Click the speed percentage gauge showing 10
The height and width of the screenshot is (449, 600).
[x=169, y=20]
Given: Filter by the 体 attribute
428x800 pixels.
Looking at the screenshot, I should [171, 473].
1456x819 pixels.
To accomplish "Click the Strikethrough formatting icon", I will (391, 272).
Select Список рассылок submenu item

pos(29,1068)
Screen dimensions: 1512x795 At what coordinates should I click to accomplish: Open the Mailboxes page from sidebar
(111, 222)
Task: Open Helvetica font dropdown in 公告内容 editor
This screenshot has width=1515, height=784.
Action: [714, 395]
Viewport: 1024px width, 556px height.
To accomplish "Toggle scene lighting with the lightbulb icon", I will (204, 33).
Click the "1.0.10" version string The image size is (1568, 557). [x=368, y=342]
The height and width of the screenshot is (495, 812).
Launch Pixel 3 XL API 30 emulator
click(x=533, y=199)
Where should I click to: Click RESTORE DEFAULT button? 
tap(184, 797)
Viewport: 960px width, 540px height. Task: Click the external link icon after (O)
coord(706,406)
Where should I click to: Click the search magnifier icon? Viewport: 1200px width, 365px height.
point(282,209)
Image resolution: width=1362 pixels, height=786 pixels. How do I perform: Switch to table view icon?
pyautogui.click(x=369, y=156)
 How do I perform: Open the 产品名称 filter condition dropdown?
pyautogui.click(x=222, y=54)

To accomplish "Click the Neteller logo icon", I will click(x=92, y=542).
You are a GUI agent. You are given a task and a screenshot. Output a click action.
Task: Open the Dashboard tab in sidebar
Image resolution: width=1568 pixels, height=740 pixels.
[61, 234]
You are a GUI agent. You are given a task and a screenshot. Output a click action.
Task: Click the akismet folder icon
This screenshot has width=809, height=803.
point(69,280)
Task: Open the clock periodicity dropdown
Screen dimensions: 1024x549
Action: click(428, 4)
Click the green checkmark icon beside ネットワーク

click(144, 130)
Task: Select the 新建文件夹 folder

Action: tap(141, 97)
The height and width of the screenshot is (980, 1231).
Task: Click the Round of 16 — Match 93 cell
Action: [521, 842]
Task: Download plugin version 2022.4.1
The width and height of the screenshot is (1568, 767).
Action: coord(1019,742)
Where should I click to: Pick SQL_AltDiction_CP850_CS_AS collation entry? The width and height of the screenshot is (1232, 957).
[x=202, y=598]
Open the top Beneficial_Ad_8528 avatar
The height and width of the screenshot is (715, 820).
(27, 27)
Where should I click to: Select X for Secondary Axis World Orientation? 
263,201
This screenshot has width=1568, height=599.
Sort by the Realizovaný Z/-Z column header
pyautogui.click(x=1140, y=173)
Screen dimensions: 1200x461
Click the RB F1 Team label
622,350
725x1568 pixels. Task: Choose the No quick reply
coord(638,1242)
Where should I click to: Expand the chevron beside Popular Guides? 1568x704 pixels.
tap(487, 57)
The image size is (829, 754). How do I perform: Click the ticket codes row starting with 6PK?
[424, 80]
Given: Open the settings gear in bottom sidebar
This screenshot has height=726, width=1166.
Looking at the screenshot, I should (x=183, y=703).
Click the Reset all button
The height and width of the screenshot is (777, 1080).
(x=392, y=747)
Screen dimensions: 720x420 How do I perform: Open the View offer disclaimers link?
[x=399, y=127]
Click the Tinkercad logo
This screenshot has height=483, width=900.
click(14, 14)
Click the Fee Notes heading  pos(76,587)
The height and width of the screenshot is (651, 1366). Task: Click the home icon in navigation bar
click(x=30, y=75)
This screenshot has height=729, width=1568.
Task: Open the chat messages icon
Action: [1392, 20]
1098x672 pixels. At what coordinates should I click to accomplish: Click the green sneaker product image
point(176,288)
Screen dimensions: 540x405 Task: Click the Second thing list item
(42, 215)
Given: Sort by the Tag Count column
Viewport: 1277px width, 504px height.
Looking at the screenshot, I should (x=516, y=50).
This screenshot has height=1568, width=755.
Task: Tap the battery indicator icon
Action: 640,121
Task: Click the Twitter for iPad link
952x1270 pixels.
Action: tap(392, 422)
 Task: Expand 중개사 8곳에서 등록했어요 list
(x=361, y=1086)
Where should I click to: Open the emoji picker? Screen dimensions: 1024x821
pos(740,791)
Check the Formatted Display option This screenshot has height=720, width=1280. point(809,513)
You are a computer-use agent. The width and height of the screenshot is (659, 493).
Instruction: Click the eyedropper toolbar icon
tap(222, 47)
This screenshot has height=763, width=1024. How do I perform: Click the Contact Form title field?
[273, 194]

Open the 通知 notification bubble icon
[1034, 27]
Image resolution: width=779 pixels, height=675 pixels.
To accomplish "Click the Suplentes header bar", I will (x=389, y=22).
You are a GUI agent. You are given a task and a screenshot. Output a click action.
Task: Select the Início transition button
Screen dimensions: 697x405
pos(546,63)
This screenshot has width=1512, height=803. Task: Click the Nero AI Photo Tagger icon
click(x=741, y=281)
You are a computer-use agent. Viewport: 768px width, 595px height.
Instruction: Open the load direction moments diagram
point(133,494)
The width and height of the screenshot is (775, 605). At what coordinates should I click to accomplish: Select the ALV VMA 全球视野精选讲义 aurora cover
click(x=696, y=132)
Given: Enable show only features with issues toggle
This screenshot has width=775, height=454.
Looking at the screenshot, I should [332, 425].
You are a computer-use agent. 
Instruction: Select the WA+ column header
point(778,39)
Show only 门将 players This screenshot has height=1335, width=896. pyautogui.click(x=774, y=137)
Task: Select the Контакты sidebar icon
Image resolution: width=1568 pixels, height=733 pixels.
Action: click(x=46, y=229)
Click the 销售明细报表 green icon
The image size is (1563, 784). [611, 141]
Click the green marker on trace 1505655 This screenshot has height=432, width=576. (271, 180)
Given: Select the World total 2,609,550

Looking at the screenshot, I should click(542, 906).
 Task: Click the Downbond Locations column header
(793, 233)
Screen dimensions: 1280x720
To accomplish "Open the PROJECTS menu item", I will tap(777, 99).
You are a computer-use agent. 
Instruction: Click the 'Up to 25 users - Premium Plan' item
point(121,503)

* **ACTIVITY**
Give an exact copy of the lines above from the line with "Where should I click to: Pick" up to and including the line with "Click the Fee", and leave everything else out.

* **ANSWER TO THE PROBLEM**
Where should I click to: Pick SQL_AltDiction_CP850_CS_AS collation entry? The width and height of the screenshot is (1232, 957).
[x=202, y=598]
Open the top Beneficial_Ad_8528 avatar
The height and width of the screenshot is (715, 820).
(27, 27)
Where should I click to: Select X for Secondary Axis World Orientation? 
263,201
This screenshot has width=1568, height=599.
Sort by the Realizovaný Z/-Z column header
pyautogui.click(x=1140, y=173)
Screen dimensions: 1200x461
Click the RB F1 Team label
622,350
725x1568 pixels. Task: Choose the No quick reply
coord(638,1242)
Where should I click to: Expand the chevron beside Popular Guides? 1568x704 pixels.
tap(487, 57)
The image size is (829, 754). How do I perform: Click the ticket codes row starting with 6PK?
[424, 80]
Given: Open the settings gear in bottom sidebar
This screenshot has height=726, width=1166.
Looking at the screenshot, I should (x=183, y=703).
Click the Reset all button
The height and width of the screenshot is (777, 1080).
(x=392, y=747)
Screen dimensions: 720x420 How do I perform: Open the View offer disclaimers link?
[x=399, y=127]
Click the Tinkercad logo
This screenshot has height=483, width=900.
click(14, 14)
Click the Fee Notes heading  pos(76,587)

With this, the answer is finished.